Catalyst Landscapes / Urban Form
Background/Introduction
Rotterdam was leveled by Nazi bombing in WW II, but rose to become Europe’s most vibrant and diverse city. What was once 19th century farmland along the Rhine River was carved into Rotterdam’s largest harbor, Maashaven, the largest and busiest port in Europe. Behind a robust system of dykes and around the harbor, grew a blue-collar neighborhood with low income housing stock, but with little attention to parks and waterfront access.
A familiar post-industrial story unfolded. Harbor activities declined and their jobs left with them, leaving behind unused port-related buildings and affordable housing for recent immigrants. Today, harbor neighborhoods like Carnisee and Afrikaanerwick, while rich with culture are woefully lacking the kind of vibrant parks we now associate with our 21st century culture of social, recreational, and environmental resiliency. While development proposals for the area have appeared over the past decade, none have gained traction with the city, owners, and surrounding neighborhoods. In response, the city initiated an urban revitalization plan, calling for a new large park, Nelson Mandela Park, designed by SWA/Balsley, as its centerpiece. Understanding that parks must be nearby the communities they serve, the park will reclaim twenty acres of the innermost portion of the harbor as the neighborhood’s recreational nexus.

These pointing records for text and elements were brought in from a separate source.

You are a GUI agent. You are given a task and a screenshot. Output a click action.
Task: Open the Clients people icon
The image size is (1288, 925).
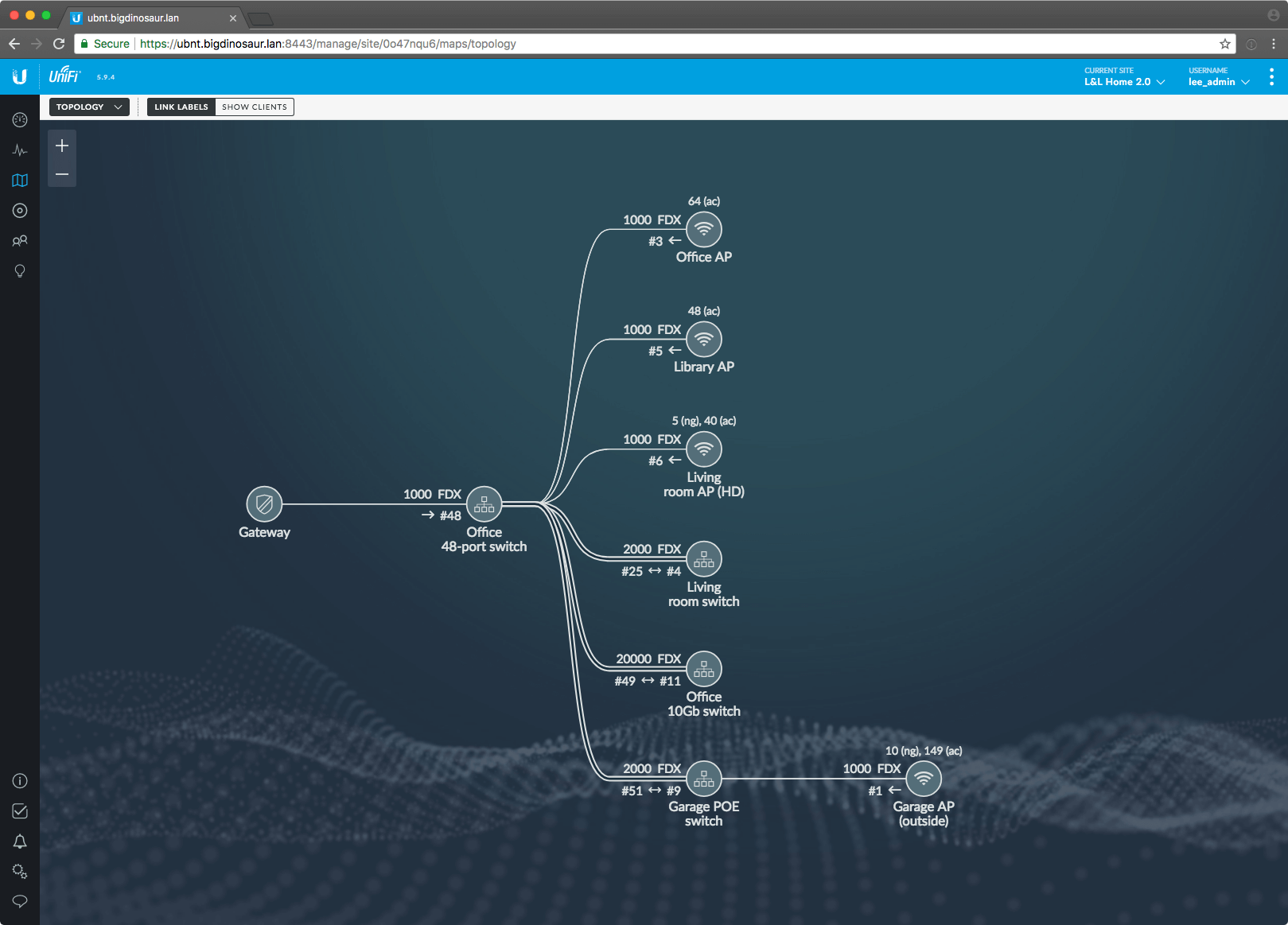click(x=20, y=241)
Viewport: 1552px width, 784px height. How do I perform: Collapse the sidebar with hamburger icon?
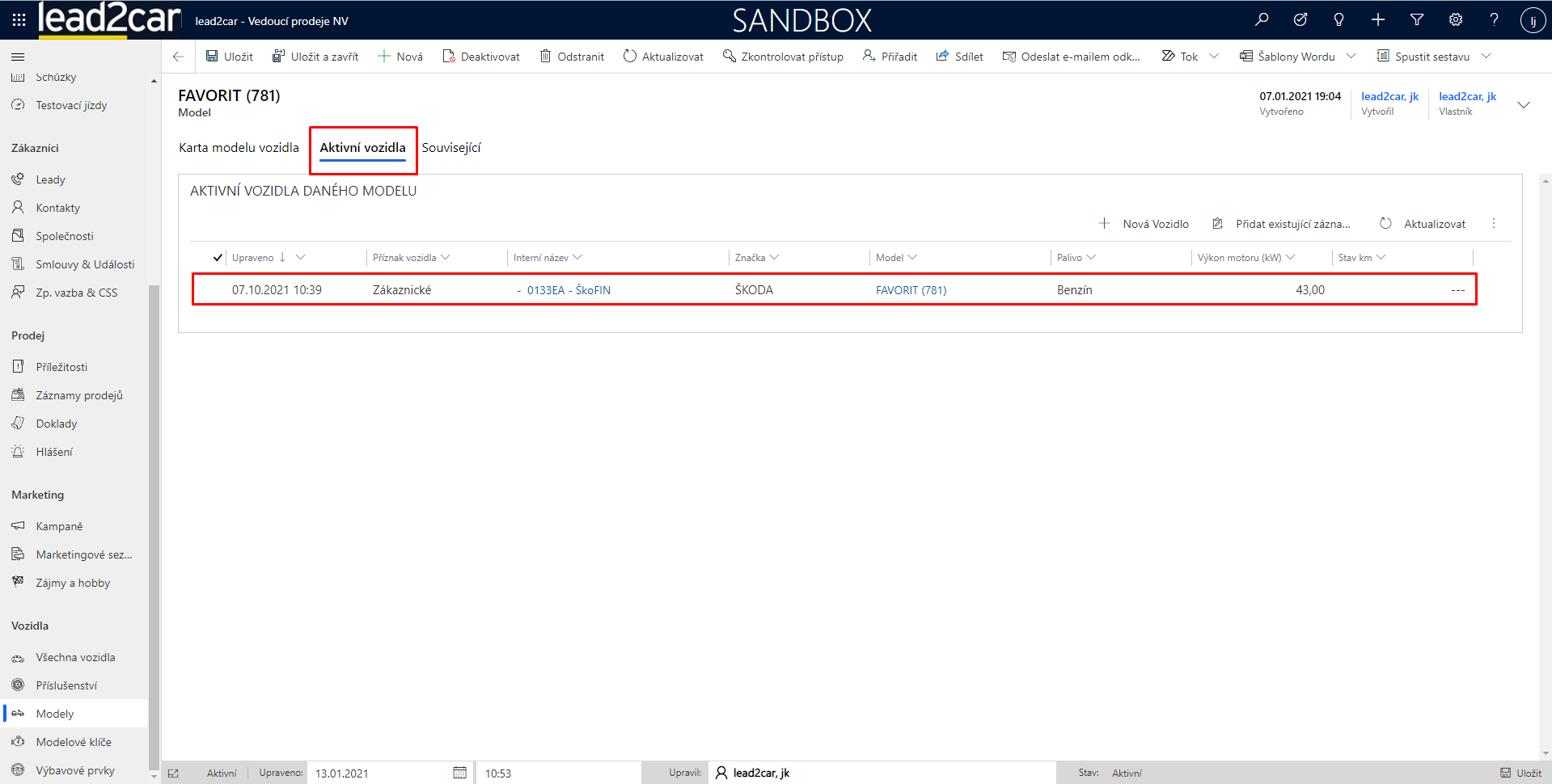coord(18,57)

Course Study Site and Objectives
The specific area to be redeveloped extends for one half mile along Maashaven’s southern waterfront. Currently chock-a-block with a variety of older buildings and uses, this ribbon of post-industrial heritage holds the possibility of being transformed into an urban mixed-use district with vibrant streetscapes, plazas, and waterfronts that simultaneously enhance rather that gentrify the existing, adjacent, culturally diverse working-class neighborhoods of Afrikaanderwick and Carnissee.

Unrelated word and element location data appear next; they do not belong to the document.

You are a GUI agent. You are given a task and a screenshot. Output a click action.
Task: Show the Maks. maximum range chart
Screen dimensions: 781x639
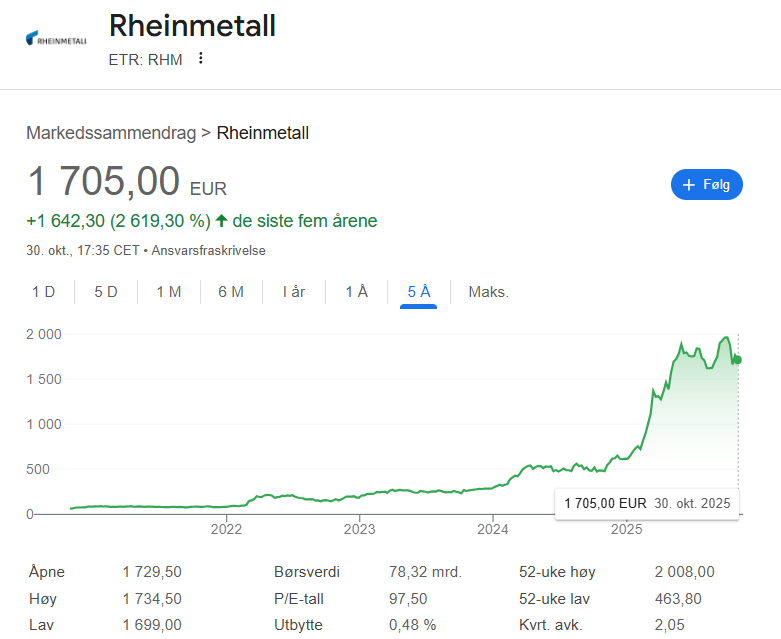pos(489,292)

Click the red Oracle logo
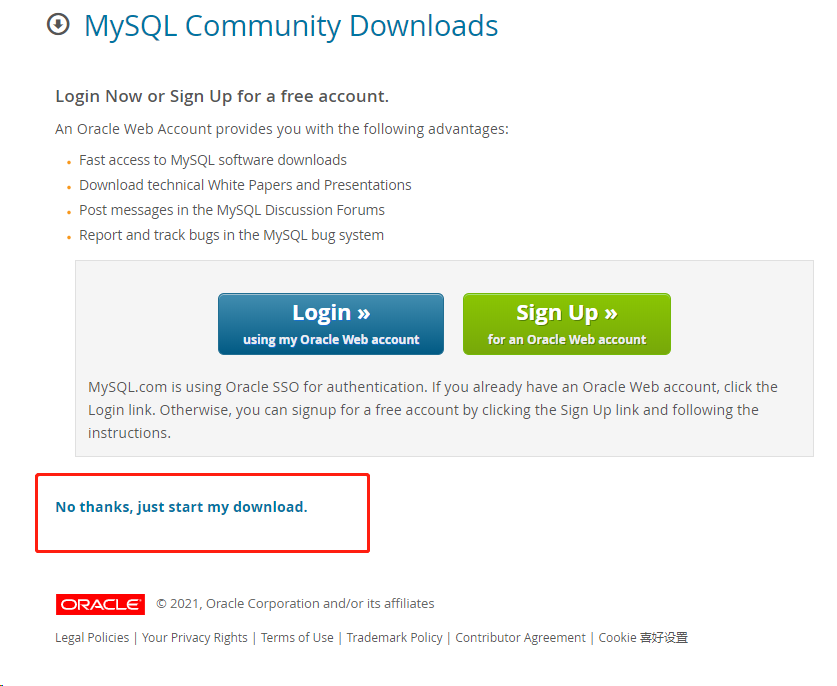100,604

Too often, real estate development and landscape architecture operate in silos, resulting in leftover open spaces that bring little value to the development or the communities they serve. The unique partnership between the landscape option studio and the Master in Real Estate’s “The Development Project” course provides an opportunity for students to collaborate in the preparation of a realizable, sustainable, and financially viable development scheme for the Maashaven district. Working together in small teams, students will find common ground and language as they seek to create a development paradigm where the public realm and its open spaces play a key role in the development’s urban form, financial viability, and public benefit. As an eight-unit course, the option studio will meet twice a week, overlapping in one of the meetings with the four unit The Development Project course, as well as the one-week site visit to Rotterdam with the MLA studio.